§ **Page text**:
"""

SQL warehouse sizing, scaling, and queuing behavior
This article explains the cluster sizing, queuing, and autoscaling behavior of SQL warehouses.
Cluster sizes for pro and classic SQL warehouses
The table in this section maps SQL warehouse cluster sizes to Azure Databricks cluster driver size and worker counts. The driver size only applies to pro and classic SQL warehouses.
Cluster size | Instance type for driver (applies only to pro and classic SQL warehouses) | Worker count |
---|---|---|
2X-Small | Standard_E8ds_v4 | 1 x Standard_E8ds_v4 |
X-Small | Standard_E8ds_v4 | 2 x Standard_E8ds_v4 |
Small | Standard_E16ds_v4 | 4 x Standard_E8ds_v4 |
Medium | Standard_E32ds_v4 | 8 x Standard_E8ds_v4 |
Large | Standard_E32ds_v4 | 16 x Standard_E8ds_v4 |
X-Large | Standard_E64ds_v4 | 32 x Standard_E8ds_v4 |
2X-Large | Standard_E64ds_v4 | 64 x Standard_E8ds_v4 |
3X-Large | Standard_E64ds_v4 | 128 x Standard_E8ds_v4 |
4X-Large | Standard_E64ds_v4 | 256 x Standard_E8ds_v4 |
The instance size of all workers is Standard_E8ds_v4.
Each driver and worker has eight 128 GB Standard LRS managed disks attached. Attached disks are charged hourly.
Required Azure vCPU quota for classic and pro SQL warehouses
To start a classic or pro SQL warehouse, you must have adequate Azure vCPU quota for Standard_E8ds_v4 instances in your Azure account. Use the following guidelines to determine the required vCPU quota:
- If you have only one or two SQL warehouses, ensure that you have 8 Azure vCPU available for each core in the cluster. This ensures that you have adequate Azure vCPU to account for the re-provisioning of your warehouse that happens roughly every 24 hours. If your SQL warehouses use auto-scaling or multi-cluster load balancing, you may need to increase the multiplier.
- As the number of SQL warehouses increases, allow for between 4 and 8 Azure vCPU for each core in the cluster. Databricks recommends starting with a larger number and monitoring for stability.
- Azure vCPUs used by SQL warehouses is in addition to Azure vCPUs used by clusters used by Data Science & Engineering or by non-Databricks workloads.
To request additional Azure vCPU quota, see Azure support request.
Note
The information in this table can vary based on product or region availability and workspace type.
Queueing and autoscaling for pro and classic SQL warehouses
Azure Databricks limits the number of queries on a cluster assigned to a SQL warehouse based on the cost to compute their results. Upscaling of clusters per warehouse is based on query throughput, the rate of incoming queries, and the queue size. Azure Databricks recommends a cluster for every 10 concurrent queries. The maximum number of queries in a queue for all SQL warehouse types is 1000.
Azure Databricks adds clusters based on the time it would take to process all currently running queries, all queued queries, and the incoming queries expected in the next two minutes.
- If less than 2 minutes, don't upscale.
- If 2 to 6 minutes, add 1 cluster.

"""

§ **Required task 1**: In the records, replace "Image resolution" with "Screenshot resolution" and keep everything else the same. Leave the pictures out of your answer.

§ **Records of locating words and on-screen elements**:
"""

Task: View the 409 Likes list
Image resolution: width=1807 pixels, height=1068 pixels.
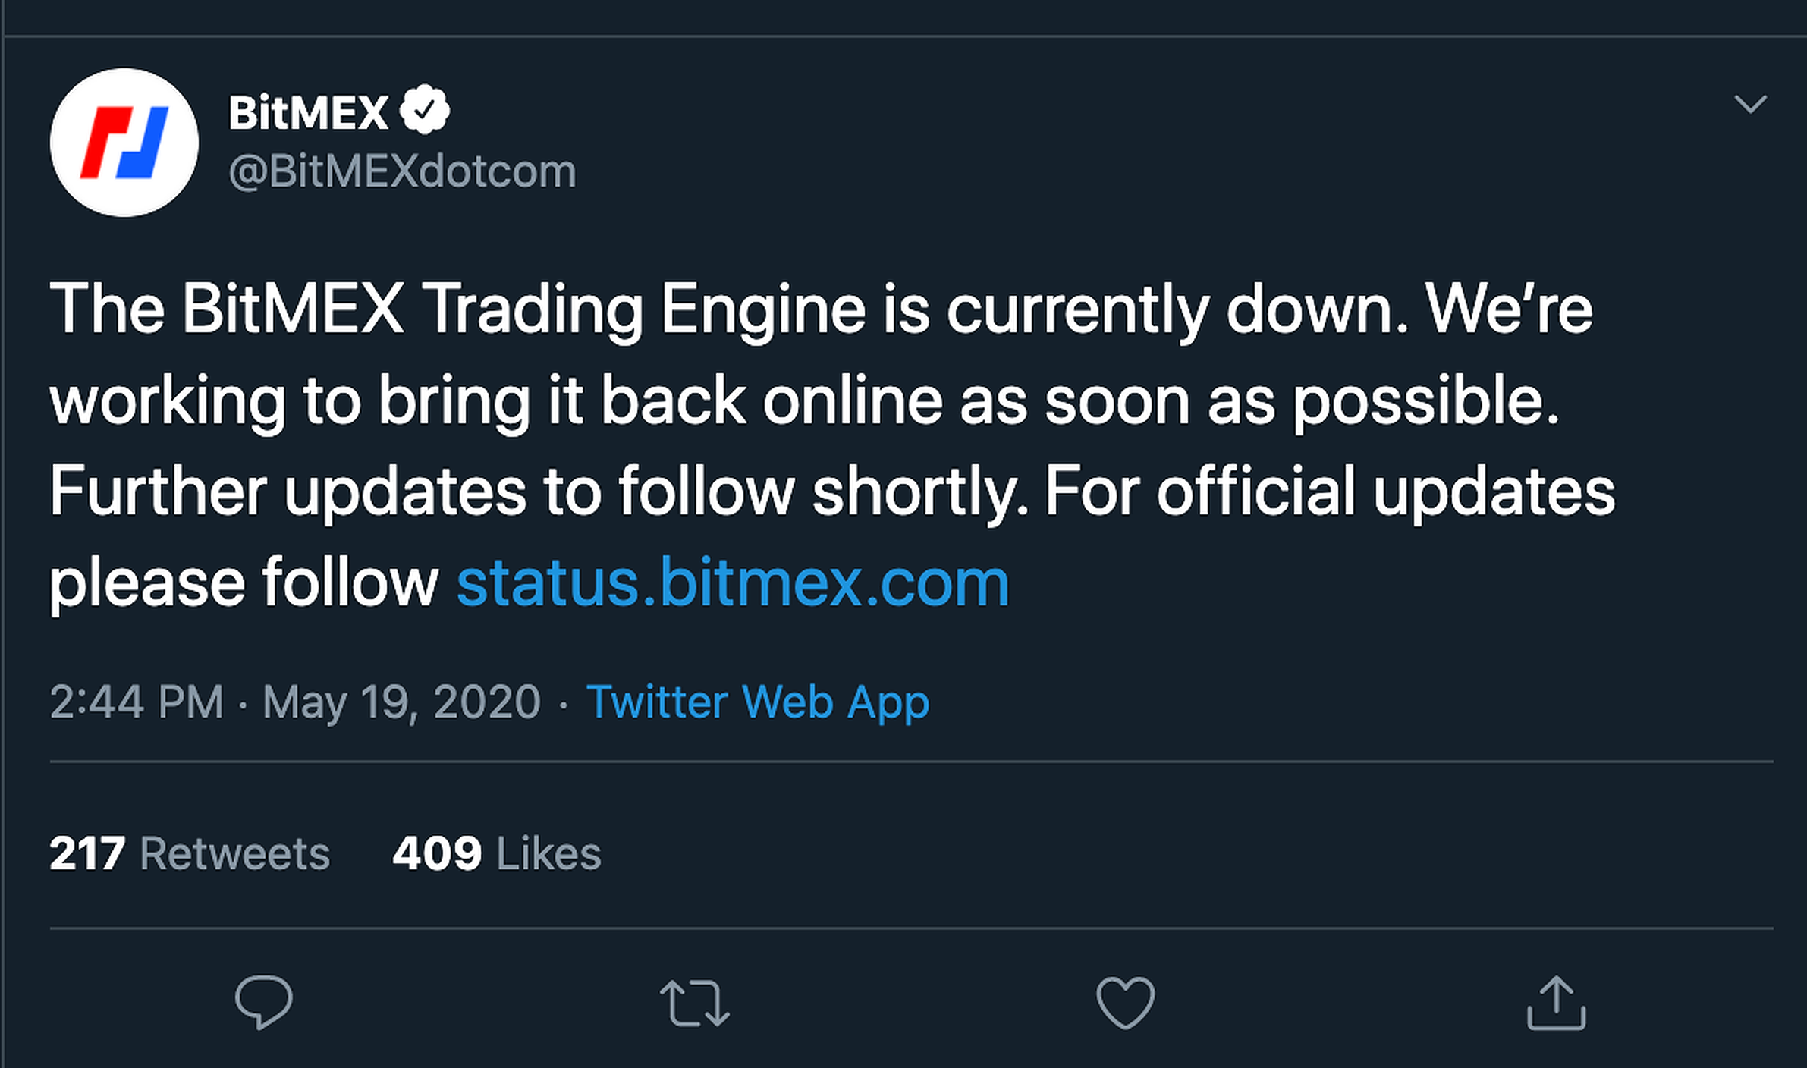Action: [x=496, y=853]
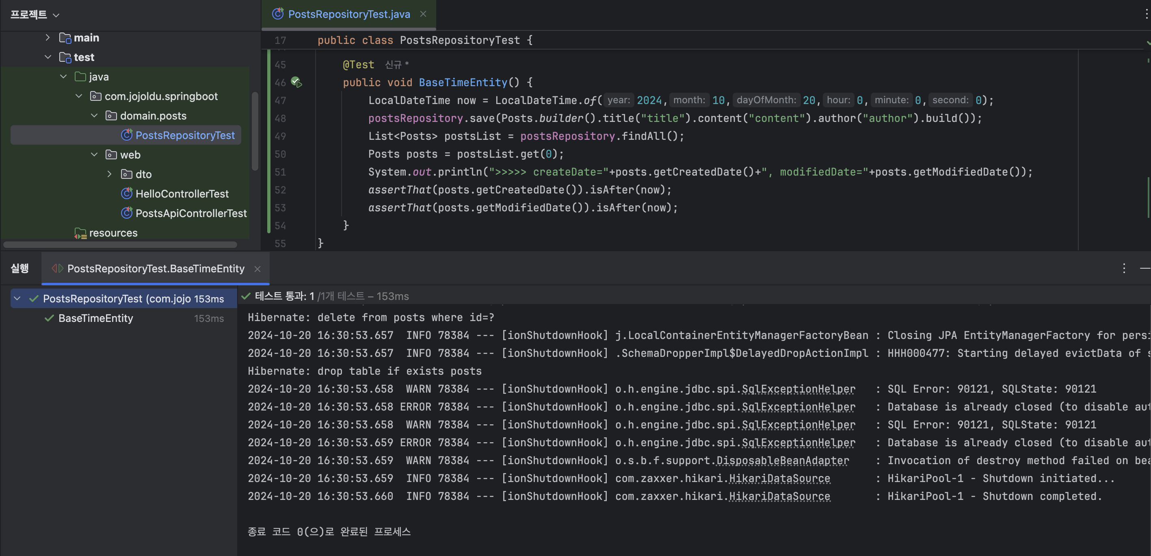The width and height of the screenshot is (1151, 556).
Task: Click the project tree horizontal scrollbar
Action: pyautogui.click(x=120, y=245)
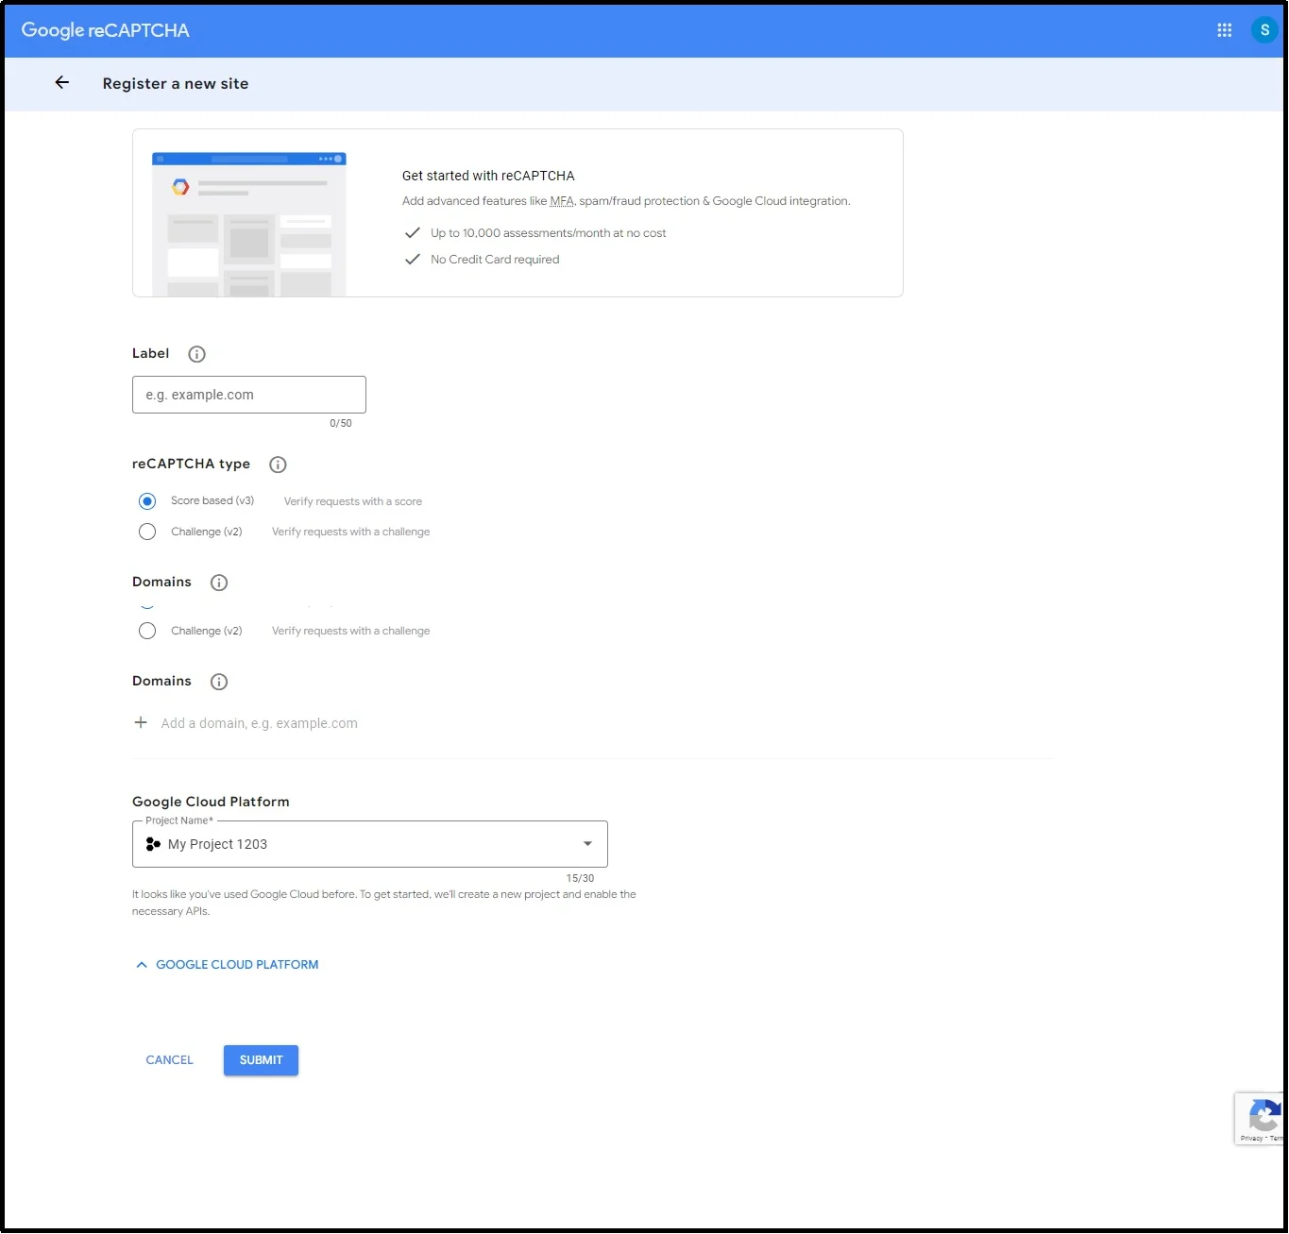Click CANCEL to abort registration
This screenshot has height=1234, width=1289.
(x=169, y=1060)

"""

§ **Required task 2**: Please turn the paragraph of the SQL warehouse sizing page that begins "Azure Databricks limits the number of queries" into a short bulleted list that keeps its main facts.

§ **Task solution 1**:
Task: View the 409 Likes list
Screenshot resolution: width=1807 pixels, height=1068 pixels.
Action: [x=496, y=853]
The width and height of the screenshot is (1151, 556).
Task: Click the project tree horizontal scrollbar
Action: pyautogui.click(x=120, y=245)
Click CANCEL to abort registration
This screenshot has height=1234, width=1289.
(x=169, y=1060)

§ **Task solution 2**:
- The number of queries on a cluster assigned to a SQL warehouse is limited by the cost to compute their results.
- Clusters per warehouse are upscaled based on query throughput, the rate of incoming queries, and the queue size.
- One cluster is recommended for every 10 concurrent queries.
- A queue can hold at most 1000 queries for all SQL warehouse types.